***** Dataset

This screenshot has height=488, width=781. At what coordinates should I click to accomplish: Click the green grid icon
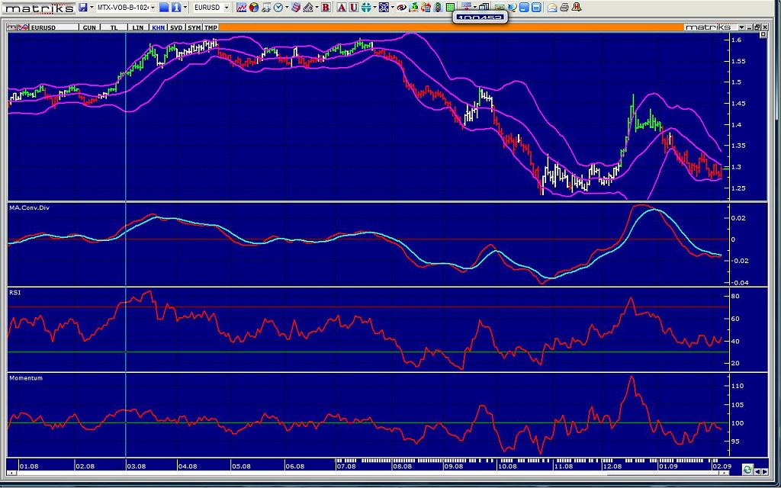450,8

**********
***** Dataset

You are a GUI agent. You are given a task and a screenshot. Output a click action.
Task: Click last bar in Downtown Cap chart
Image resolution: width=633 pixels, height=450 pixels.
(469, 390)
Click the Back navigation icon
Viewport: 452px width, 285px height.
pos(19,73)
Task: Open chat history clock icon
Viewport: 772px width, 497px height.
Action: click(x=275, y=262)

**********
***** Dataset

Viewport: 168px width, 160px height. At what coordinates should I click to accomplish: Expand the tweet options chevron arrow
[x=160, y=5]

**********

Copy out the portion of the material that opens with the line containing "Click the Back navigation icon" and closes with the line containing "Action: click(x=275, y=262)", both lines included, reproducing each line without alteration.

● Solution to the problem:
Click the Back navigation icon
Viewport: 452px width, 285px height.
pos(19,73)
Task: Open chat history clock icon
Viewport: 772px width, 497px height.
Action: click(x=275, y=262)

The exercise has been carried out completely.